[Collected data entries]
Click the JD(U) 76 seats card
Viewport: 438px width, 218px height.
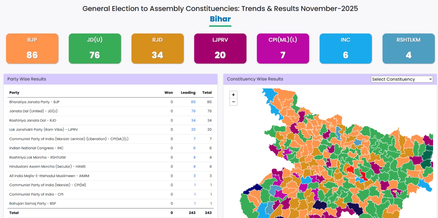pos(95,48)
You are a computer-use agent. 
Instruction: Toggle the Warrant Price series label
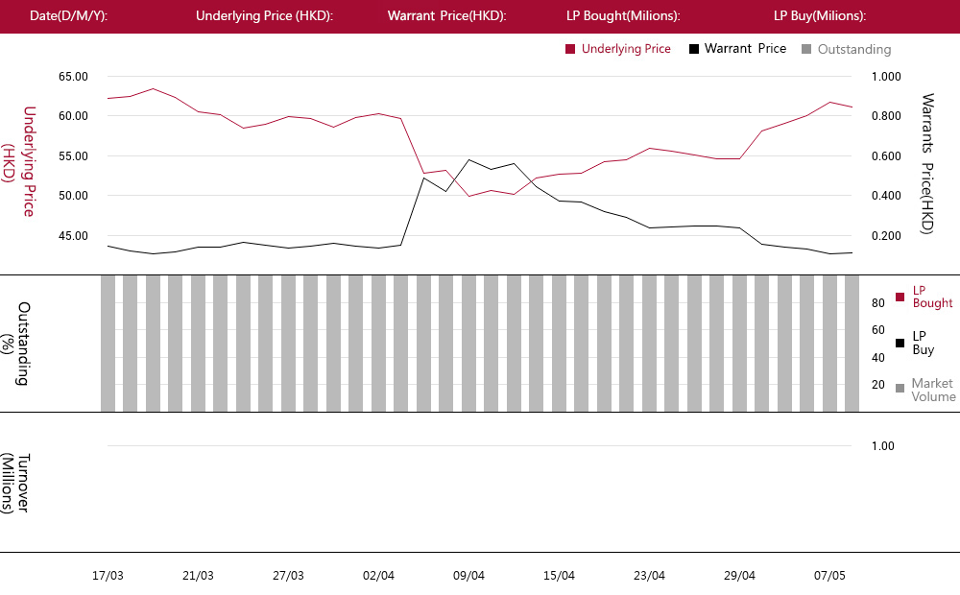(745, 48)
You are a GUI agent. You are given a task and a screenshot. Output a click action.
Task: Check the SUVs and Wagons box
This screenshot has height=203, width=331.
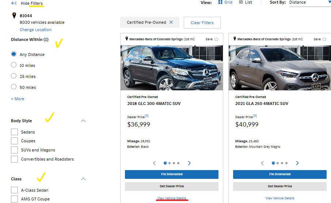click(14, 150)
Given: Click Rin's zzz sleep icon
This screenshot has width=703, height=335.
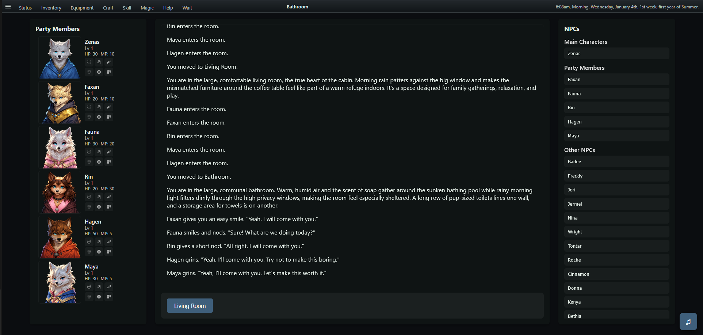Looking at the screenshot, I should click(x=109, y=197).
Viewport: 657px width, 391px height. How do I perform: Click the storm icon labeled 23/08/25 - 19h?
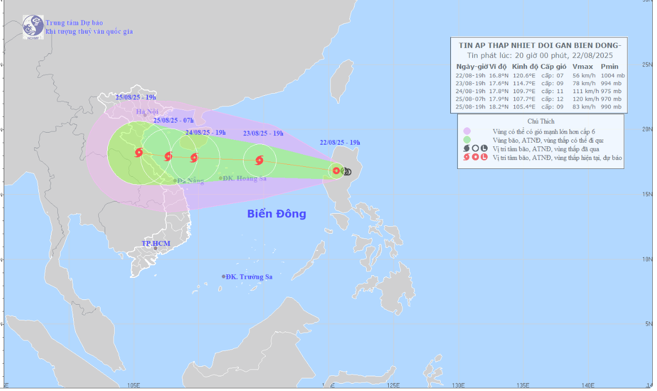pos(259,160)
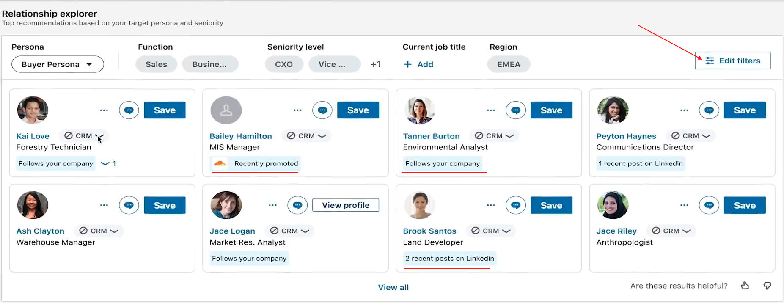Image resolution: width=784 pixels, height=303 pixels.
Task: Toggle the CXO seniority filter chip
Action: click(x=283, y=64)
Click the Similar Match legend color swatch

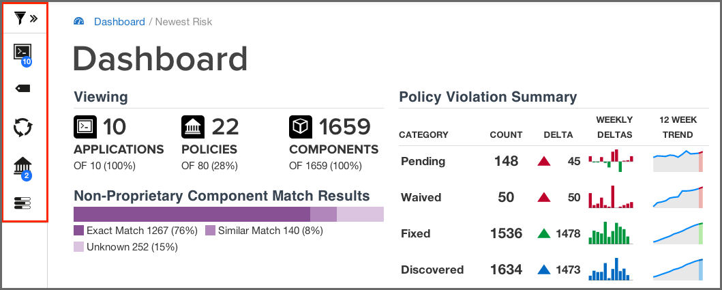[x=210, y=231]

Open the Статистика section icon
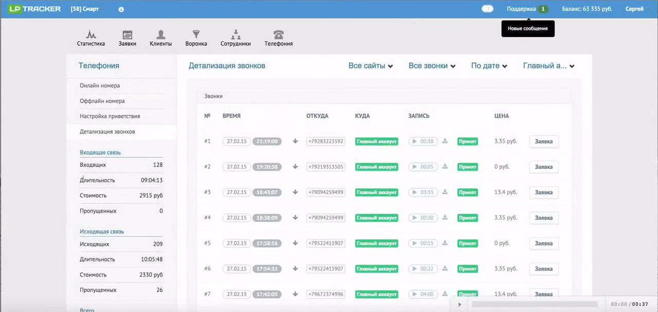coord(91,35)
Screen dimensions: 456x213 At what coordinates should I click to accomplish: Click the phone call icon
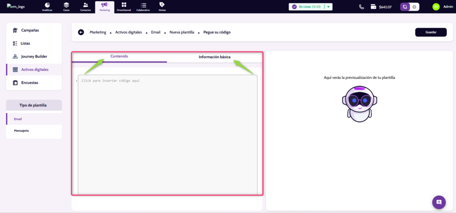362,7
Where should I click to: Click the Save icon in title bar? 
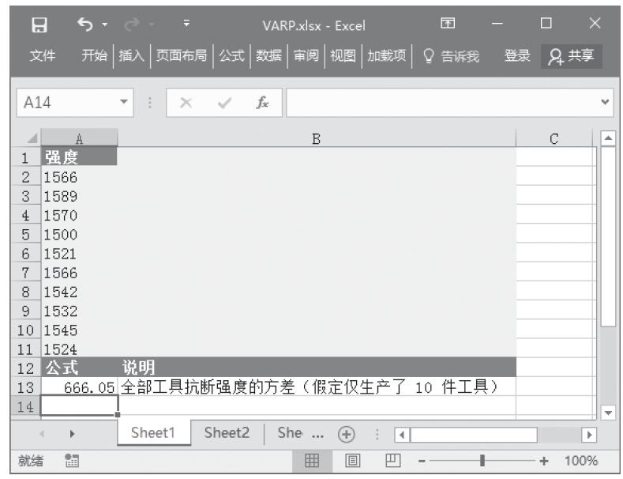click(34, 26)
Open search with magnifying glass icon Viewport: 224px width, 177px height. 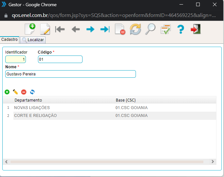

## Problem description
Only the lines from the line that contains "Click the Similar Match legend color swatch" through the end of the entries are to be written out, exactly and without pictures, both ends included.

## Finished exercise
Click the Similar Match legend color swatch

[x=210, y=231]

Open the Статистика section icon
coord(91,35)
Screen dimensions: 456x213 At what coordinates should I click to accomplish: Click the phone call icon
362,7
Where should I click to: Click the Save icon in title bar? 
click(34, 26)
Open search with magnifying glass icon Viewport: 224px width, 177px height. 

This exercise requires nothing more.